Voltaire'in önemi, kendisinden daha genç olan 18. yüzyılın diğer yazarları üzerindeki güçlü etkisinde de kendini gösterdi. Örneğin Rousseau, kendisini ciddi şekilde çalışmaya zorlayan ve onda zihinsel çalışma isteği uyandıran ilk kitabın Voltaire'in İngiliz Mektupları olduğunu ve Voltaire'in Veliaht Prens Prusya, Voltaire ile aynı stili kendisi için geliştirme arzusuyla ona ilham verdi. Ve işte Ferney filozofundan çok daha genç olan aydınlayıcı Diderot'un yazdığı şey: “Ona doğanın şimdiye kadar ürettiği en büyük adam dersem, benimle aynı fikirde olacak insanlar olacak; ama eğer doğanın böyle olağanüstü bir insan yaratmadığını ve muhtemelen bir daha asla üretmeyeceğini söylersem, o zaman sadece düşmanları bana karşı çıkar.

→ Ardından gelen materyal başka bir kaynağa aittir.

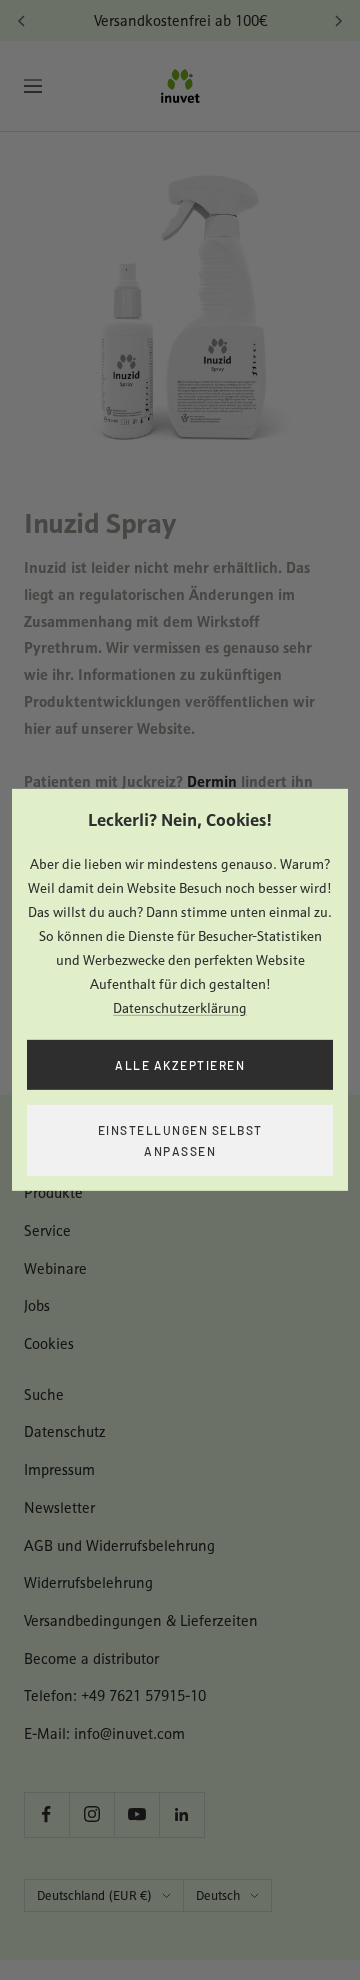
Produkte (53, 1192)
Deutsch (218, 1895)
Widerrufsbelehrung (88, 1582)
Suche (44, 1394)
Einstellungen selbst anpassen (180, 1140)
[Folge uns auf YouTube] (136, 1814)
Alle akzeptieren (180, 1064)
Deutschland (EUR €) (94, 1895)
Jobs (37, 1305)
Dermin (212, 780)
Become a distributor (91, 1658)
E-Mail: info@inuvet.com (104, 1733)
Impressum (59, 1469)
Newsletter (59, 1507)
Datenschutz (65, 1431)
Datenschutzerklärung (180, 1007)
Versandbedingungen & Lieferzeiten (141, 1620)
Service (47, 1230)
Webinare (55, 1268)
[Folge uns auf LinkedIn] (181, 1814)
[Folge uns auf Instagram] (91, 1814)
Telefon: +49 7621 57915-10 (115, 1695)
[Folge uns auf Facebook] (46, 1814)
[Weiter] (338, 21)
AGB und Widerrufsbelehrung (119, 1545)
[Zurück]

Voltaire'in önemi, onun gibi düşünen eğitimciler tarafından bu şekilde değerlendirildi. Günümüzün nesnel görüşüne göre, o zamanın olaylarından ve ideolojik tartışmalarından dengeli bir mesafede, bu büyük adamın faaliyeti çok daha çelişkili ve belirsiz görünüyor.